▶ **Kaynaktan alıntı**:
▼
Başkomutanlık Sakarya Meydan Muharebesi işgal güçleri Sakarya da, İzmir'de, Bursa'da, Tekirdağ'da, Ege'de, Akdeniz' de. Çeteler güneydoğuda, doğu Anadolu' da, Karadeniz' de yani kısacası yurdum toprakları işgal altında.
İşgalcilerin, çetelerin ortak amacı Türk yurdu olan Anadolu'da Türk milletini yurdumdan sürmek idi. Zavallı, bağnaz düşünceler (insanlar), yıllarca birlikte yaşadığı Türk komşularını tanımamışlardı. Sabırlı, mütevazı, dirayetli olduğu kadarda hoşgörülü insan olmanın değerlerini, sorumluluğunu ve bilincini taşıyan Türk milletini, sabrını ölçmek şımarıklığı ve Anadolu'dan söküp atma cesaretinin cahilliği ile saldırıya geçmişler. İç ve dış düşmanlıklar, bu yakın tarih olan 30 Ağustos Baş Komutanlık Meydan Muharebesi ile sona erer.
Tarihten de mi ders almazsınız be zalimler? Küstahça Türk milletine dil uzatırsınız.
O millet ki nice imparatorluklar kurmuş, nice beylikler yönetmiş kimsenin ırkıyla, milletiyle, diniyle, örfüyle ayrımcılık yapmamış, geleneğiyle birlikte yaşamış, yaşatmış; hakkı, hukuku öğretmiş, medeniyeti yaşatmış bir milletin sabrını ölçmek size mi kaldı gafiller?
Sevr-i imzalayanlar, Montrö Anlaşmasını hayata geçirenler, Türk yurdu olan Anadolu'yu parçalamak isteyenler tarihe de mi bakmazlar? Baktığını görmezler, gördüğünü düşünmezler? Düşündüğünü anlayamayacak kadar acizlik içindeydiler mi ki?
Şanla şerefle dolu Türk tarihi ve milletinin öncüleri bir baba edasıyla, ana şefkatiyle kardeş duygusuyla birlikte yaşadığı milleti, yaşadığı dünyanın, var olduğu insanlığın sorumluluğunun bedelini kendisi bir adım sonra fiziki yaşamının sona ereceğini bile bile insanlık adına şehadet şerbetini içmişler.
Bakın ki şımarık güçler hırs ve öfke kusmuşlardır. Türk milletini yok etmeye kalkmışlar delalet ve ihanet içinde bulunan iç ve dış mihrakların hırs ve öfkesinin sonunun gelmeyeceğini gören bir Türk subayı; ilkokuldaki adı Mustafa, lisede Mustafa Kemal, Sakarya meydan muharebesinde Mustafa Kemal Paşa.
Türkiye Cumhuriyeti'nin kuruluşu, Cumhuriyetin ilke ve inkılaplarının öncülüğü ile Mustafa Kemal Atatürk adını almış. O ki, misakı milli sınırlarımızın çizilmesinde Türk milletinin ve Türk varlığının mazlum devlet ve milletler tarafından örnek alınışında, Çanakkale de, Dumlupınar'da, Sakarya'da yeter artık deyip ilk hedefimiz Akdeniz'dir emriyle esaret zincirlerinin kırılmasının baş mimarıdır. Bağımsız ve hür yaşamak için dün olduğu gibi tarihte de insanlık adına Türk varlığının, Türk milletinin gerekliliği ve bilincinde olan insani değerler taşıyan Mustafa Kemal Atatürk kimliğiyle Türk milletinin önderi.
▲
▶ **Sağlanan veriler**:
▼
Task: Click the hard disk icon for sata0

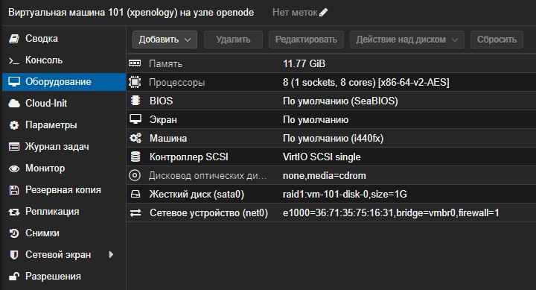Action: click(135, 194)
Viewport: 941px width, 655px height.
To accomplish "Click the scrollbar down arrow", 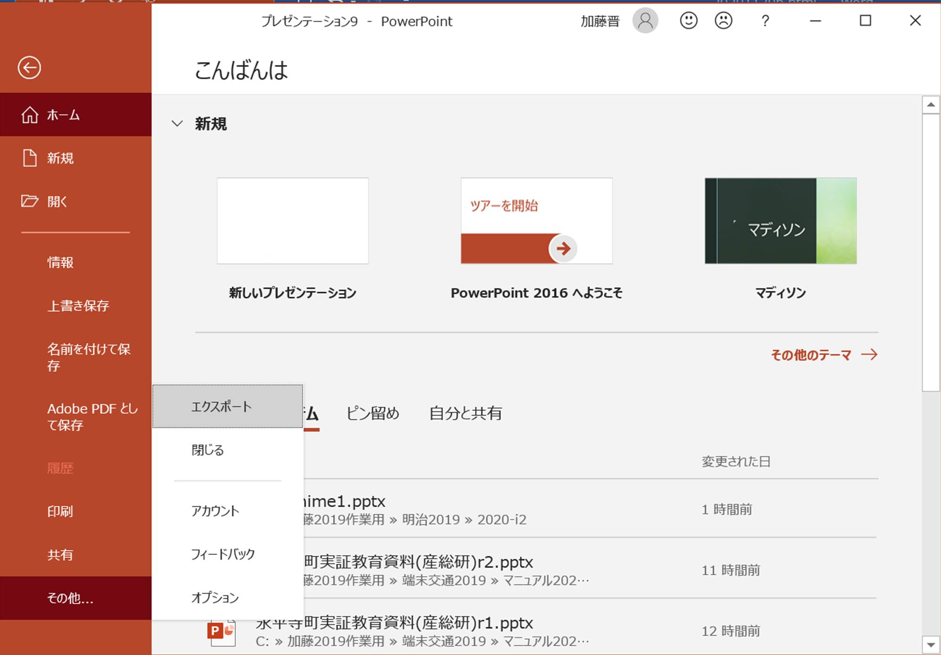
▲
▶ **Yapılacaklar**:
• A. Sakarya Meydan Muharebesi metninde "O millet ki" ile "mi kaldı gafiller?" arasındaki bölümü, bu iki ifade de dahil olmak üzere kelimesi kelimesine verin.
• B. Başkomutanlık Meydan Muharebesi konulu metni son cümlesinin ardından sürdürün.
Bu veriler başka bir kaynaktan alınmıştır.

▶ **Görev yanıtları**:
• A.
O millet ki nice imparatorluklar kurmuş, nice beylikler yönetmiş kimsenin ırkıyla, milletiyle, diniyle, örfüyle ayrımcılık yapmamış, geleneğiyle birlikte yaşamış, yaşatmış; hakkı, hukuku öğretmiş, medeniyeti yaşatmış bir milletin sabrını ölçmek size mi kaldı gafiller?

• B.
İnsanlık yok edilmeye çalışılmıştır çeşitli entrika ve oyunlarla.
Şu çok iyi bilinmelidir ki dün olduğu gibi bugün de Türk milletine ve Türk kimliğine saldıran inanın ki delalet ve ihanet içerisinde insanlığa ve hatta kendine ihanet etmiş olur. Ki Türk kimliği ve Türk şuuru bilincine erişememiş olmanın verdiği kin ve nefret hem Türk topraklarında huzursuzluğa hem de dünya barışına zarar vermiş olur. Mazlum devletlerin örnek aldığı Türk milleti, Türk nüfusu her daim hem yurdumun hem de dünya barışının bekçisi olmuştur insanlık var oldu olalı.
M. Kemal Atatürk'ün şu sözü desturumuzdur. Yurtta sulh, cihanda sulh. Ancak kimse Türk milletinin sabrını ölçmek cüretinde bulunmasın. Mehmet Akif'in İstiklal Marşı'ndaki mısralarında olduğu gibi;
Ben ezelden beridir hür yaşadım, hür yaşarım;
Hangi çılgın bana zincir vuracakmış? Şaşarım!
Kükremiş sel gibiyim, bendimi çiğner, aşarım.
Yırtarım dağları, enginlere sığmam, taşarım
30 Ağustos, öncelikle yurdumun bekçisi olan Türk Silahlı Kuvvetleri'nin ve aynı zamanda bekçiliğini yaptığı Türk milletinin Zafer Bayramı kutlu olsun. Ne mutlu Türküm diyene. Saygı ve sevgilerimle.
NOT: 24 Ağustos Cuma günü akşamı kızımın düğün törenine katılan, katılamayıp kurum, kuruluş ve sivil toplum örgütleri adına gönderilmiş olan tebrik çelenkleri ile katılımcı dostlarımıza siz değerli okuyucularım ve gazetemiz aracılığı ile de teşekkürü bir borç bilirim.